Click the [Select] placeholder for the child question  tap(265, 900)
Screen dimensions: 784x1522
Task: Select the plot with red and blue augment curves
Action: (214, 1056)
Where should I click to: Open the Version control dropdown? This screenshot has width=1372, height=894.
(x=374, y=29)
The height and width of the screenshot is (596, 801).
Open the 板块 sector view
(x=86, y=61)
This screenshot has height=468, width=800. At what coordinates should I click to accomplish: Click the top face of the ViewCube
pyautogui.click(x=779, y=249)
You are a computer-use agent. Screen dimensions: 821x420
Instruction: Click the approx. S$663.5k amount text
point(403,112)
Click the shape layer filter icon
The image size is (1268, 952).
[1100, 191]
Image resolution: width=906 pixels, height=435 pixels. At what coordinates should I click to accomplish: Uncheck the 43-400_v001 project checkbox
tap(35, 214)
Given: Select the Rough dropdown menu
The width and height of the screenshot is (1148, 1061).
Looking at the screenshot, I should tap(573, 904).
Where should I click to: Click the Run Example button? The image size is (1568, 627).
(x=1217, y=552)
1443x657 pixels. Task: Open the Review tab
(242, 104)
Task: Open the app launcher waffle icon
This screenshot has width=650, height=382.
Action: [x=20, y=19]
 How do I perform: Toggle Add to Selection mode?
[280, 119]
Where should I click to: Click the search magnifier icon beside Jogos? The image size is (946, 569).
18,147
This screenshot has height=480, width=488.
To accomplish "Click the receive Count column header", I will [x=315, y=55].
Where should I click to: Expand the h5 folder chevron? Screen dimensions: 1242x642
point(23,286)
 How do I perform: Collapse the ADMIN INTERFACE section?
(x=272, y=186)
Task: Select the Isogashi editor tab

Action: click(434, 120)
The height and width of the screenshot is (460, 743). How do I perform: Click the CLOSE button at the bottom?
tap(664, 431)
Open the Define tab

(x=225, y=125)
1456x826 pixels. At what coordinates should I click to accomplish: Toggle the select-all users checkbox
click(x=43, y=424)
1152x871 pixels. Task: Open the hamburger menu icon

+ + + +

_Directive_
Reproduce, without alteration, the part of the material above that opens with the line containing "Task: Open the app launcher waffle icon" and runs through the end of the material, including both of those lines.

_Final answer_
Task: Open the app launcher waffle icon
This screenshot has width=650, height=382.
Action: [x=20, y=19]
 How do I perform: Toggle Add to Selection mode?
[280, 119]
Where should I click to: Click the search magnifier icon beside Jogos? The image size is (946, 569).
18,147
This screenshot has height=480, width=488.
To accomplish "Click the receive Count column header", I will [x=315, y=55].
Where should I click to: Expand the h5 folder chevron? Screen dimensions: 1242x642
point(23,286)
 How do I perform: Collapse the ADMIN INTERFACE section?
(x=272, y=186)
Task: Select the Isogashi editor tab

Action: click(434, 120)
The height and width of the screenshot is (460, 743). How do I perform: Click the CLOSE button at the bottom?
tap(664, 431)
Open the Define tab

(x=225, y=125)
1456x826 pixels. At what coordinates should I click to accomplish: Toggle the select-all users checkbox
click(x=43, y=424)
1152x871 pixels. Task: Open the hamburger menu icon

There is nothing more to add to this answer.